▸ PROBLEM REQUIREMENTS: Your copy must start with the line containing "1024x768 pixels." and end with the last line of the entries, matching them exactly and leaving out every picture.

☆ ☆ ☆ ☆ ☆

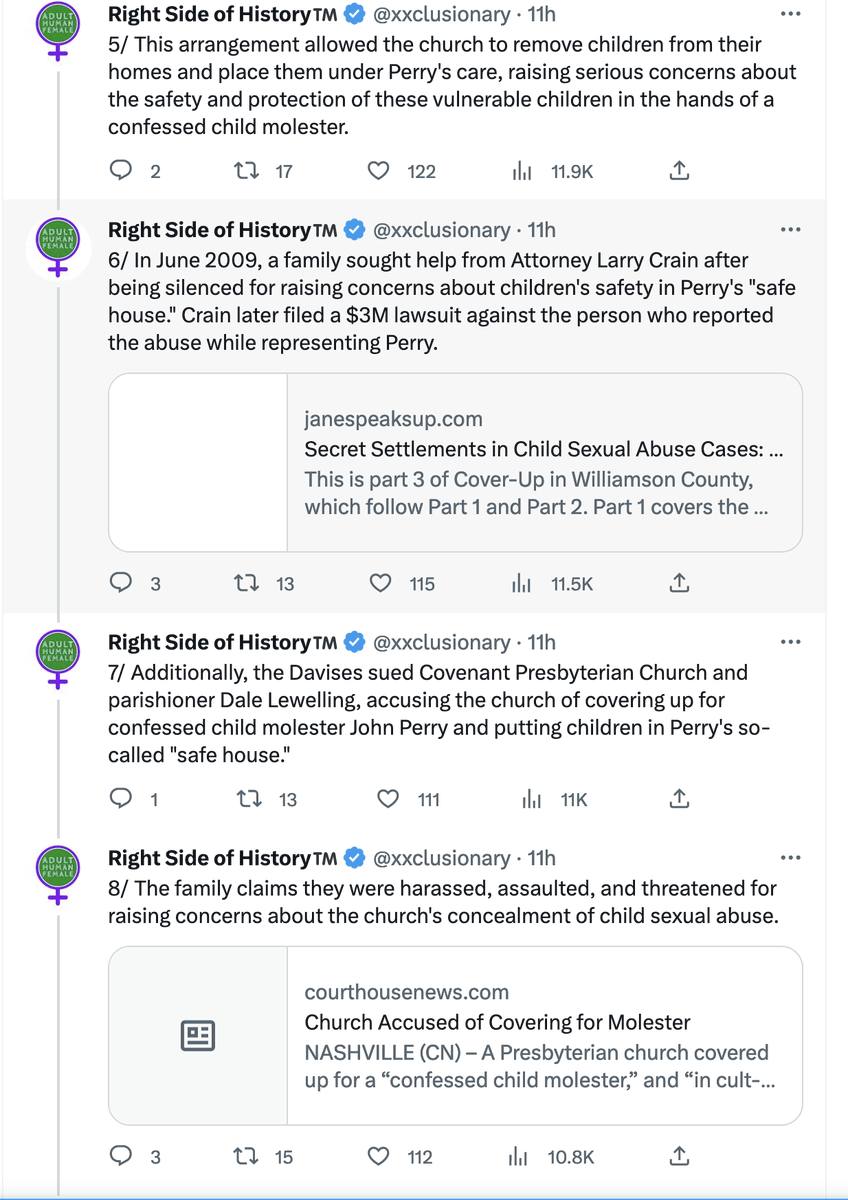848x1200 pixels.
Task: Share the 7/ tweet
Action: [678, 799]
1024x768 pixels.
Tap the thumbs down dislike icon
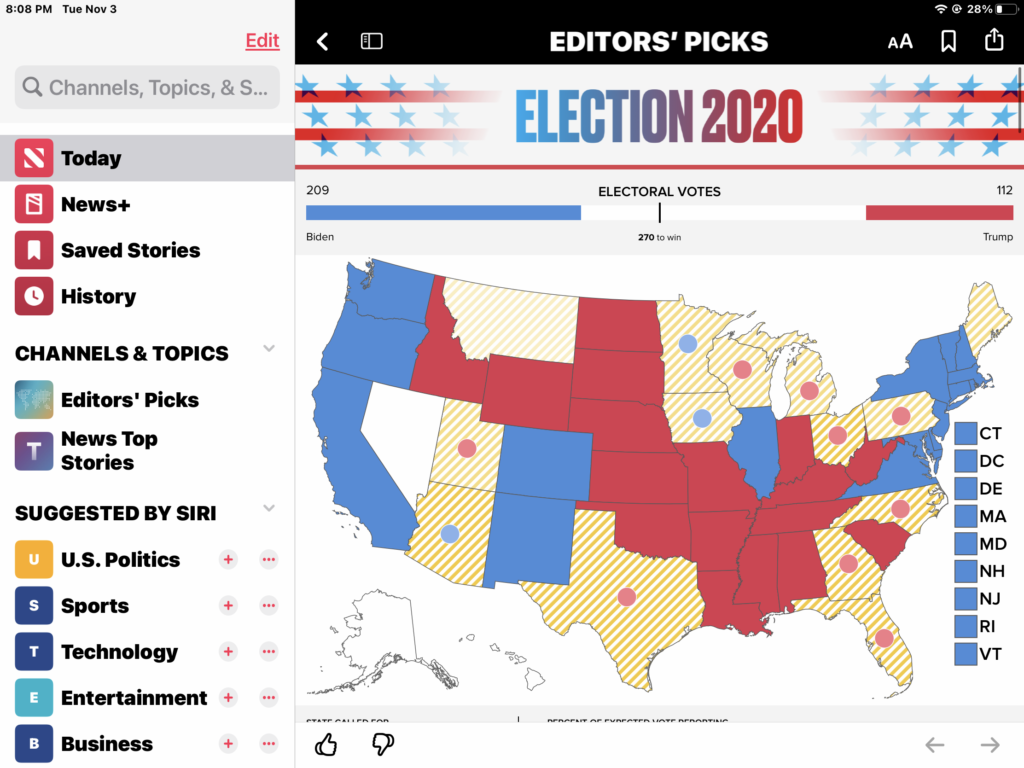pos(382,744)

☆ ☆ ☆ ☆ ☆

▸ EXERCISE RESPONSE:
1024x768 pixels.
Tap the thumbs down dislike icon
pos(382,744)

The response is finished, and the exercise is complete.